### Aim of the exercise
Rewrite the listing below as a numbered list, leaving out any blank lines.

### The data

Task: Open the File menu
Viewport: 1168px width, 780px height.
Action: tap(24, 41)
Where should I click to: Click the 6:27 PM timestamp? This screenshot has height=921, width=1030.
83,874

### Solution to the problem
1. Task: Open the File menu
2. Viewport: 1168px width, 780px height.
3. Action: tap(24, 41)
4. Where should I click to: Click the 6:27 PM timestamp? This screenshot has height=921, width=1030.
5. 83,874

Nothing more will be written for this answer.